Gunshot-Locating Intelligent Detection & Autonomous Reporting (GLIDAR) is a hackathon prototype for collecting incident telemetry from ESP32 nodes, forwarding data through fallback routing, and recording events on a Flask backend.
The project started as a low-cost, distributed safety system:
- Place multiple ESP32 nodes across an area.
- Let each node report incident telemetry to a central backend.
- If the backend is temporarily unreachable, route data through a nearby node instead of dropping it.
- Keep an event trail for later analysis and response.
The core goal was reliability under unstable network conditions using simple hardware and a lightweight software stack.
This project currently has three working areas:
prototype1/backend/main.py- Flask receiver that accepts JSON onPOST /dataand appends records todata.csv.prototype1/esp/main.py- MicroPython logic for ESP32 periodic reporting and ESP-to-ESP fallback forwarding.simulation/scene1.py,simulation/new1.py- Manim scenes for graph/transformation visualization.
- Overall maturity: prototype stage.
- Backend: minimal and functional for local ingestion.
- ESP firmware: concept implemented, but hard-coded network/server values and basic error handling keep it lab-only.
- Simulation: useful for visuals/demo; separate from telemetry pipeline.
- Documentation: now updated with runnable setup and known limits.
- Python 3.10+
- uv installed
From GLIDAR:
uv run --with flask python prototype1/backend/main.pyThe API listens on:
POST http://0.0.0.0:5000/data
Example request:
curl -X POST http://127.0.0.1:5000/data \
-H "Content-Type: application/json" \
-d "{\"id\":\"ESP32_1\",\"routed\":false,\"timestamp\":\"2026-01-01T10:00:00\"}"Data is appended to data.csv in the current working directory.
From GLIDAR:
uv run --with manim --with numpy manim -pql simulation/scene1.py DynamicGraphTransformation
uv run --with manim --with numpy manim -pql simulation/new1.py GraphTransformationRendered media is written under the simulation/media/ tree.

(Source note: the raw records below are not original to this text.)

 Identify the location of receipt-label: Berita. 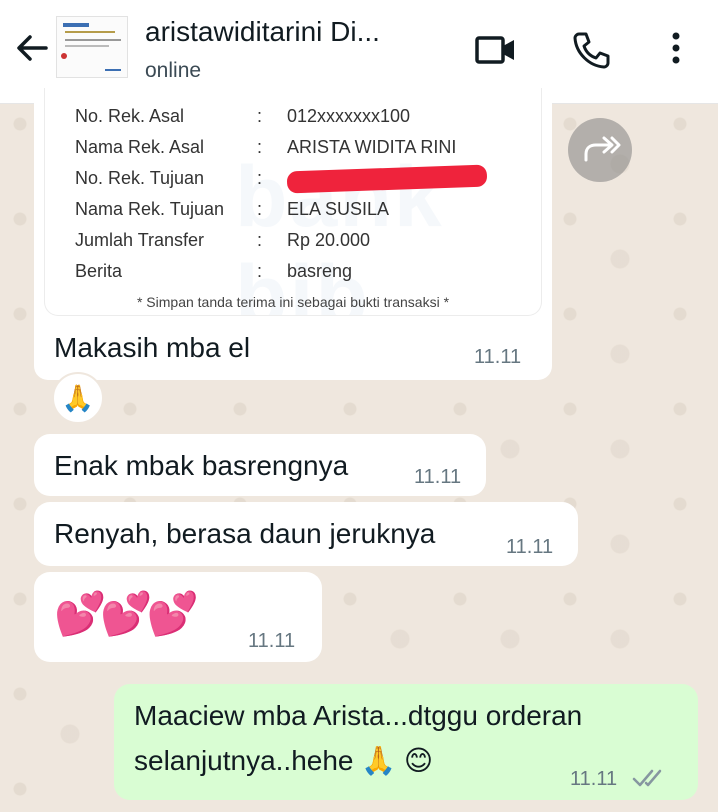
(99, 271).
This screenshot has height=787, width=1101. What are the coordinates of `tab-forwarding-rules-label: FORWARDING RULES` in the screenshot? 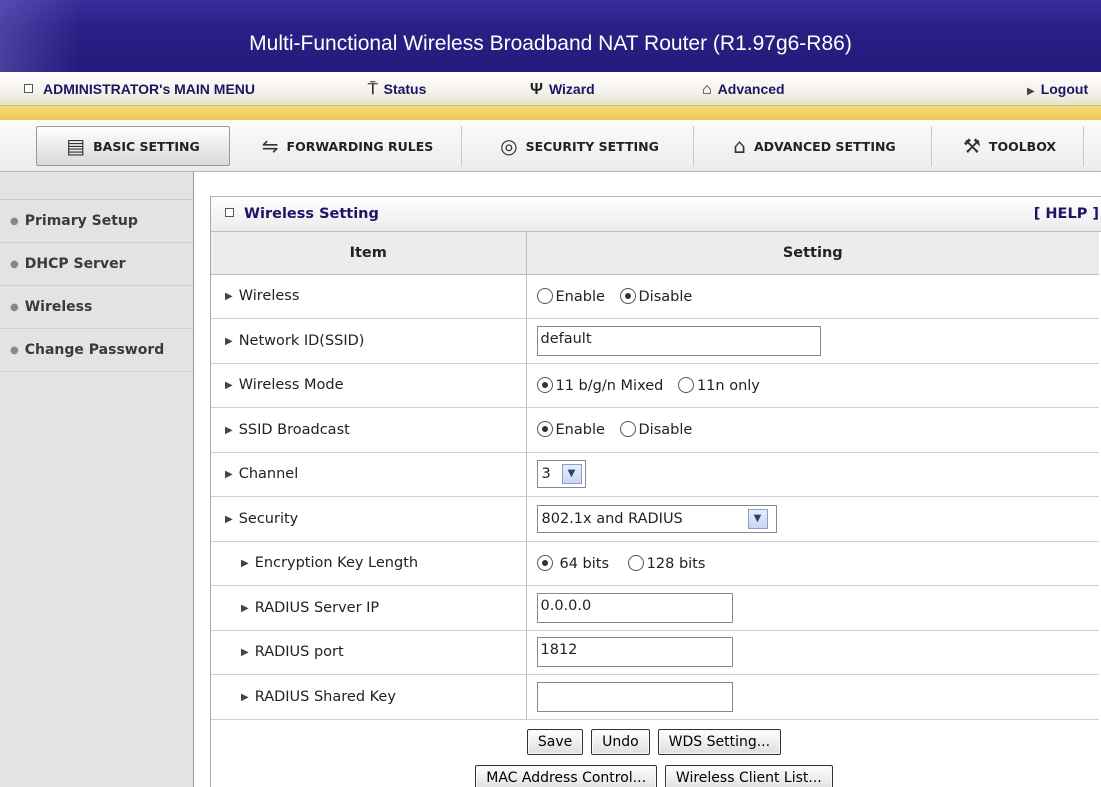 It's located at (360, 146).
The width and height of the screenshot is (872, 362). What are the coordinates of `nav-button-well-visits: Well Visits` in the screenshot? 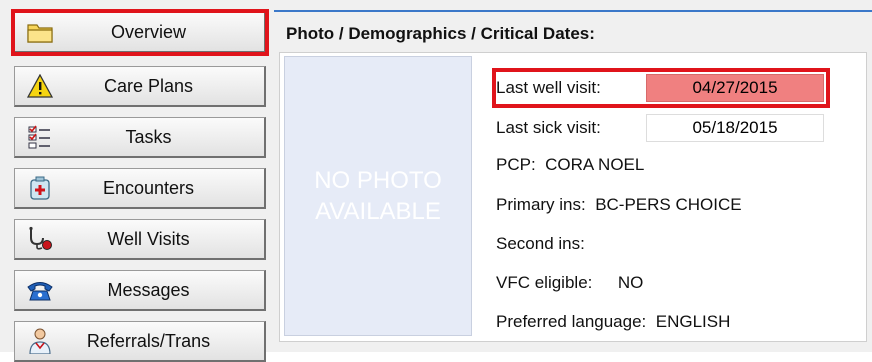 It's located at (140, 240).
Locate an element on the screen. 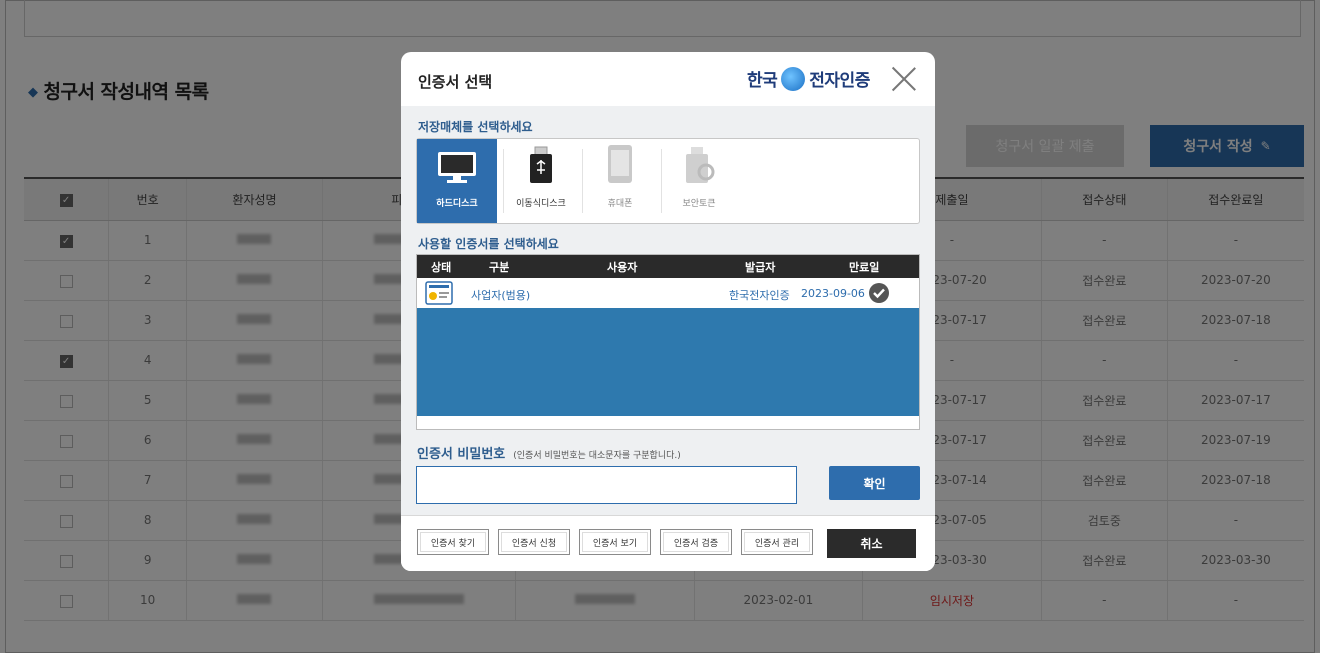 The width and height of the screenshot is (1320, 653). dialog-header: 인증서 선택 한국 전자인증 is located at coordinates (668, 79).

prototype1/esp/main.py targets MicroPython and is not executable with standard CPython.
Before flashing/running on hardware:
- Update Wi-Fi credentials and server URLs.
- Confirm reachable backend host and port on your LAN.
- Validate payload keys and timestamp serialization format expected by the backend.
For a stable deployment, prioritize:
- Move credentials and endpoints to environment variables or device config.
- Add payload schema validation and structured logging on the Flask API.
- Replace CSV append-only storage with a database (SQLite/PostgreSQL).
- Add authentication between ESP clients and backend.
- Package backend with a production WSGI server and reverse proxy.
- No test suite or CI checks.
- No dependency lockfile (
pyproject.toml/requirements.txt) yet. - Backend has no auth, validation, or rate limiting.
- ESP fallback logic is tightly coupled to static IPs.
- Simulation code does not yet integrate with real telemetry.